### Testo estratto
————————

Contrariamente alle aspettative, è stato possibile viaggiare ancora. Ma un po’ di cose sono effettivamente cambiate: la mascherina (maska, in greco) onnipresente, il green pass controllato ovunque, il tampone e il modulo da compilare in rete richiesti – da un giorno all’altro, e senza che la notizia fosse diffusa più di tanto – per il rientro in Italia… Eppure, l’esperienza è valsa la pena, eccome!
IL VIAGGIO
L’aereo vola alto, sopra una superficie compatta di nubi cotonose. Scendendo verso Atene, ritroviamo la visione della terra. Case bianche – a gruppi, o più rade – sparse sul paesaggio come manciate di zecchini che brillano al sole. Lungo i crinali (anche quelli bassi, in riva al mare), pale eoliche, collegate fra loro da una sinuosa pista in terra battuta. Le propaggini del Peloponneso. Isolotti. La linea della costa mi fa pensare a una stella marina che protenda le braccia nell’acqua increspata. Sui vertici delle onde, piccole chiazze di spuma, simili a detriti (o forse lo sono davvero…).

————————

### Dati forniti
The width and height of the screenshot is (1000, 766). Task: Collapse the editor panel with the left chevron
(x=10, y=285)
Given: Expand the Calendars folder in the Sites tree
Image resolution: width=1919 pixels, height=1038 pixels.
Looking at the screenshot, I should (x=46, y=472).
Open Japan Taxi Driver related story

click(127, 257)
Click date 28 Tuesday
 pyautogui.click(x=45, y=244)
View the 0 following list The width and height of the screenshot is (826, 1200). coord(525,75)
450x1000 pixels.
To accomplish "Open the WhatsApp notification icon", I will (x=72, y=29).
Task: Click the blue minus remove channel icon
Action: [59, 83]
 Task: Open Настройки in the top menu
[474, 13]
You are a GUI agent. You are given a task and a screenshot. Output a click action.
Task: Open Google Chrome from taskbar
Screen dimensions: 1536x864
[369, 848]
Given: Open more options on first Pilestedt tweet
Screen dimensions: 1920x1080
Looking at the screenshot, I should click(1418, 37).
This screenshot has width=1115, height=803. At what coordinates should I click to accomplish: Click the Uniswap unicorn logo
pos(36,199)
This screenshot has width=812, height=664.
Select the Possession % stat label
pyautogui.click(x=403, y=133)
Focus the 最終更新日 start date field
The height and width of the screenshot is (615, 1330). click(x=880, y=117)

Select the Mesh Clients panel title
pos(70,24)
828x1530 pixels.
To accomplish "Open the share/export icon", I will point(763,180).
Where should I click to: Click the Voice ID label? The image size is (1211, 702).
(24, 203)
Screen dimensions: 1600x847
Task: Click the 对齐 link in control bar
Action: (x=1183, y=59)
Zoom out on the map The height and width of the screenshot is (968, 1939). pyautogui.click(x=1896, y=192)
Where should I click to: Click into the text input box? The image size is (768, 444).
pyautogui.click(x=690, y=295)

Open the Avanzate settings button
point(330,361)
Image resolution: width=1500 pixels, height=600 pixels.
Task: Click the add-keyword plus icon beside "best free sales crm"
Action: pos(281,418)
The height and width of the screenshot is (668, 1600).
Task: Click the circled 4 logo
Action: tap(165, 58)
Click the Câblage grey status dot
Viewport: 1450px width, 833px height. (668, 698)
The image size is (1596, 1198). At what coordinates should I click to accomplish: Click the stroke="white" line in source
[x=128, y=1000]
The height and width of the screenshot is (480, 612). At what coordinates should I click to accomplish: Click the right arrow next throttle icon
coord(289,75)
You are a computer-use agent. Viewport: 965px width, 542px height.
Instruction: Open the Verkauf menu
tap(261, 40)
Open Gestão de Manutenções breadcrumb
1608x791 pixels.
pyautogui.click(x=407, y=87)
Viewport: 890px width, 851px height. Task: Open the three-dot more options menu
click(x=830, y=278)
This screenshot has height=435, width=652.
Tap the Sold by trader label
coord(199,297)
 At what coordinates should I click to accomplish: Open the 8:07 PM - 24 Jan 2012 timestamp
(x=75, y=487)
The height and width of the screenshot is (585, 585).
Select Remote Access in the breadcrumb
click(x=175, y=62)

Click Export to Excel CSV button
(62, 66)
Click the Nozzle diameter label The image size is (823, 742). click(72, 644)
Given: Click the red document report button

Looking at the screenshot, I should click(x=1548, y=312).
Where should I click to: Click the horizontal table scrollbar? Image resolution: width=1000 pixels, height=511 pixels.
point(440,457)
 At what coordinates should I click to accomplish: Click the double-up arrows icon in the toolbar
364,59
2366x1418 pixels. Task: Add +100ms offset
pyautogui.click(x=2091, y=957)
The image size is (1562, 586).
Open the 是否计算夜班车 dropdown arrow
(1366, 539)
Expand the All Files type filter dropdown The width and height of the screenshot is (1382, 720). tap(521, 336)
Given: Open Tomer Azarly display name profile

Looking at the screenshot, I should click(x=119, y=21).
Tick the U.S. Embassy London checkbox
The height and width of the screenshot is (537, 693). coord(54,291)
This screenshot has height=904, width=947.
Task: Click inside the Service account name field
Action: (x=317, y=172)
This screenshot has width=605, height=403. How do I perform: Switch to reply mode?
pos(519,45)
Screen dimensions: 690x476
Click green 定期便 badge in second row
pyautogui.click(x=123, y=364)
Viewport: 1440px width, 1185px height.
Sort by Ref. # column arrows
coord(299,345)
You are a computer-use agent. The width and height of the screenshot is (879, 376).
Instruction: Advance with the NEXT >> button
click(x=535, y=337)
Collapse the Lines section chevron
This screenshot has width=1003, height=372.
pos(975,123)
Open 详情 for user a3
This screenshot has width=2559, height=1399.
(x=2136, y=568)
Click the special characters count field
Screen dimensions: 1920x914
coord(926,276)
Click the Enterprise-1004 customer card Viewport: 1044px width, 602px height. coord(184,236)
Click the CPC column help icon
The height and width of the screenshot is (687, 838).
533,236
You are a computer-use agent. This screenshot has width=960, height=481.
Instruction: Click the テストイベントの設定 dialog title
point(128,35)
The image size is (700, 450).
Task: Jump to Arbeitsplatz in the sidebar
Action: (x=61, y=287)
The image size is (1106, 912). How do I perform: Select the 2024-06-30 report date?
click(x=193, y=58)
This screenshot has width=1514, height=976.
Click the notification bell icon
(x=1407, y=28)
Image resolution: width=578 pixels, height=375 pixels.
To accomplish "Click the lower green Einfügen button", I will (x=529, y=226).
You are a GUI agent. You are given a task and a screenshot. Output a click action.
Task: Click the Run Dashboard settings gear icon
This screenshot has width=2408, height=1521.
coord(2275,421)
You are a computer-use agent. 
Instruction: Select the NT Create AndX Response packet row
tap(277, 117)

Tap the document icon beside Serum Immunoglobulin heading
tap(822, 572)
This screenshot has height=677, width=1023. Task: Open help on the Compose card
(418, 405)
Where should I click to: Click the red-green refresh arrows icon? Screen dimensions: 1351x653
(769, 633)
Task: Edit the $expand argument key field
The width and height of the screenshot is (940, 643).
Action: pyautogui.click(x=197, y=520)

————————

### Elenco compiti
a) Secondo il testo estratto, che cosa collega tra loro le pale eoliche lungo i crinali?
b) Ripeti la parte del testo estratto compresa tra "Contrariamente alle aspettative, è" e "la pena, eccome!", estremi inclusi.
c) Riscrivi come elenco puntato il paragrafo del testo estratto che comincia con "Contrariamente alle aspettative", mantenendone i fatti principali.

### Risposte per compito
a) Una sinuosa pista in terra battuta.

b)
Contrariamente alle aspettative, è stato possibile viaggiare ancora. Ma un po’ di cose sono effettivamente cambiate: la mascherina (maska, in greco) onnipresente, il green pass controllato ovunque, il tampone e il modulo da compilare in rete richiesti – da un giorno all’altro, e senza che la notizia fosse diffusa più di tanto – per il rientro in Italia… Eppure, l’esperienza è valsa la pena, eccome!

c)
- Contro le aspettative, è stato ancora possibile viaggiare.
- Alcune cose sono cambiate: la mascherina (in greco maska) è onnipresente e il green pass viene controllato ovunque.
- Per il rientro in Italia sono stati richiesti tampone e modulo online, da un giorno all'altro e con poca diffusione della notizia.
- Nonostante ciò, l'esperienza ne è valsa davvero la pena.